J. Peter Pham, director of the Atlantic Council’s Africa Center, was a featured speaker at a Global Town Hall on “Countering the Narratives of Violent Extremism” organized by the Qatar International Academy for Security Studies (QIASS) in conjunction with the release of the results of its yearlong worldwide investigation into countering violent extremism (CVE).
The event was held simultaneously in New York, Belfast, Dakar, and Singapore, and brought together political leaders, counterterrorism officials, and other experts from around the world to discuss the report and have a frank conversation about CVE tactics in the face of an evolving global threat picture.

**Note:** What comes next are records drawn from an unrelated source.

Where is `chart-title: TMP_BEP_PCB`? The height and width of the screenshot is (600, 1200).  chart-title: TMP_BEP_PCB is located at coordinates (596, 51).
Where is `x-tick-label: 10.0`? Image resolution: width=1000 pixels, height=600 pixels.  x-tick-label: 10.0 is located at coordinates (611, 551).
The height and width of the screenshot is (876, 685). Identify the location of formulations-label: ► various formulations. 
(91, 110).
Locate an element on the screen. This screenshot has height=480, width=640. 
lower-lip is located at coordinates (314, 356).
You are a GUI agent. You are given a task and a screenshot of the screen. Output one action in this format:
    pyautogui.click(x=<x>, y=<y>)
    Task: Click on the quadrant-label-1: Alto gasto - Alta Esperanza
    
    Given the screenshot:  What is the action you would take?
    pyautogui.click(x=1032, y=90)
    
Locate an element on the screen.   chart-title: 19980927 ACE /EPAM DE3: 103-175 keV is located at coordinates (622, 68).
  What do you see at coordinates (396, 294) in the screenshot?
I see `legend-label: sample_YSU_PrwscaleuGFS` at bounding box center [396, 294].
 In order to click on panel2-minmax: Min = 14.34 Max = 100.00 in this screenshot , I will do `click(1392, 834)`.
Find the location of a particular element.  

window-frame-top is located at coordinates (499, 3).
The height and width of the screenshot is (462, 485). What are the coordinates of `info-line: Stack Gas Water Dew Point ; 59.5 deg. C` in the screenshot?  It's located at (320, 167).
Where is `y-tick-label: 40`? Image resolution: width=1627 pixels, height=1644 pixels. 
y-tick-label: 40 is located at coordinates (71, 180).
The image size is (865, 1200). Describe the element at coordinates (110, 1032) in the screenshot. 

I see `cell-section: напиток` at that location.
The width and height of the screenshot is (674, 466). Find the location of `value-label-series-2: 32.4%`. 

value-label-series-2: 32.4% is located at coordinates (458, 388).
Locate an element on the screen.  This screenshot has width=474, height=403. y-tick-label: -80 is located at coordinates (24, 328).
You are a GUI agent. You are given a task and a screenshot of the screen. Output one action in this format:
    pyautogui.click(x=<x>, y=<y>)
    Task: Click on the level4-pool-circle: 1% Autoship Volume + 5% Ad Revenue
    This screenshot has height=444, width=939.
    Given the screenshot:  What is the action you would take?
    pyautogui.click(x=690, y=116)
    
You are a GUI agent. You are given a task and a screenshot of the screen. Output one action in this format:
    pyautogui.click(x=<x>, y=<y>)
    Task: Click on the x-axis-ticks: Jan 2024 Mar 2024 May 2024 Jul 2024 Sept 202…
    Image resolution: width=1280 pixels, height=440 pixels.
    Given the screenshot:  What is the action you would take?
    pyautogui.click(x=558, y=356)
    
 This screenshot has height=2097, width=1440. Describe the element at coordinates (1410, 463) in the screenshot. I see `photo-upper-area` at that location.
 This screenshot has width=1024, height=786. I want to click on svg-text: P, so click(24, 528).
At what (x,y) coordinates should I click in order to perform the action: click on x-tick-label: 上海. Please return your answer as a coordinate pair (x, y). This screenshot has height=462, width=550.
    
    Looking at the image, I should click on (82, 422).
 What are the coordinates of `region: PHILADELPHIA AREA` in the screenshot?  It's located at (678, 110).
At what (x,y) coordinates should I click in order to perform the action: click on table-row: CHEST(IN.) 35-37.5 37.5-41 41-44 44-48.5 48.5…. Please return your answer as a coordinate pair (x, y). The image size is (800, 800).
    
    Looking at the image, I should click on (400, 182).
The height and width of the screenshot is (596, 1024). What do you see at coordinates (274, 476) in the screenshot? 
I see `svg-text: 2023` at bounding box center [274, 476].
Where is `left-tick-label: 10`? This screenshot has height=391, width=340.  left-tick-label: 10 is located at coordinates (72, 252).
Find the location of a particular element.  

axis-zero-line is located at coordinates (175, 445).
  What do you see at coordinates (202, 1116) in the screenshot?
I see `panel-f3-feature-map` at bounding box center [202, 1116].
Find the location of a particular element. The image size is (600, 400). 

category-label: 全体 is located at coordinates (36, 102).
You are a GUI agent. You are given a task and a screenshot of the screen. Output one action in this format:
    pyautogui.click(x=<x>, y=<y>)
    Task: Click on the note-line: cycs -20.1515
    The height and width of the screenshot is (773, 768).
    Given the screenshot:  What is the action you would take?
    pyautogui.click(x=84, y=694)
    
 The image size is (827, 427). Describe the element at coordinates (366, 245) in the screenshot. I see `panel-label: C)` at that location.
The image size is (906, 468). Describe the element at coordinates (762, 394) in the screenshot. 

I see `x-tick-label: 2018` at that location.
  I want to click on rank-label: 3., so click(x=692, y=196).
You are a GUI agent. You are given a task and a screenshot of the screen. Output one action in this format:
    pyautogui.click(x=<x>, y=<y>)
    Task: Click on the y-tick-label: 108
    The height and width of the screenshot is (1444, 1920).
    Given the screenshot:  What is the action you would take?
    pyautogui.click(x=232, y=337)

The event opened with addresses by US Secretary of Homeland Security Janet Napolitano, Singaporean Deputy Prime Minister and Coordinating Minister for National Security Teo Chee Hean, First Minister of Northern Ireland Peter Robinson, Senegalese President Macky Sall, and the study’s leader, QIASS Executive Director Ali Soufan, a former FBI agent who investigated and supervised a series of high profile terrorism cases, from the bombing of the U.S.S. Cole to the aftermath of 9/11.
Following the addresses, there was a global discussion moderated by Pulitzer Prize-winning author and journalist Lawrence Wright, during which Pham, the featured panelist speaking from Dakar, Senegal, joined John Cohen, deputy counterterrorism coordinator at the US Department of Homeland Security, and Karen Greenberg, director of the Center on National Security at Fordham Law School, who spoke from New York; Stephen White, former head of mission for the European Union’s Rule of Law Mission for Iraq, and Matt Baggott, chief constable of the Police Service of Northern Ireland, who spoke from Belfast; and Susan Sim, former deputy chief of mission of Singapore in Washington, and Ustaz Mohamed bin Ali, secretary and counselor of the Religious Rehabilitation Group, who spoke from Singapore.
Following the global discussion, Pham moderated a plenary panel discussion for participants in the Dakar meeting on “The Role of Economic Development in Providing an Alternative Path to Extremism,” featuring Ambassador Amadou Tidiane Wone, former minister of in the government of Senegal; Malik Dechambenoit, CEO of Gumbi, Dechambenoit, & Associates, a Johannesburg, South Africa-based business consultancy, and a former senior political advisor on Africa in the United Nations Department of Peacekeeping Operation; and Brian Mathis, founding partner of Pine Street Alternative Asset Management. Jim Messina, former White House deputy chief of staff, also addressed the Dakar conference.
Africa Center Senior Fellow Rudolph Atallah was one of the twelve experts who participated in the preparation of the QIASS study.
QIASS is a Doha-based professional institute serving to raise security standards, knowledge, and cooperation within the Gulf region and across the world.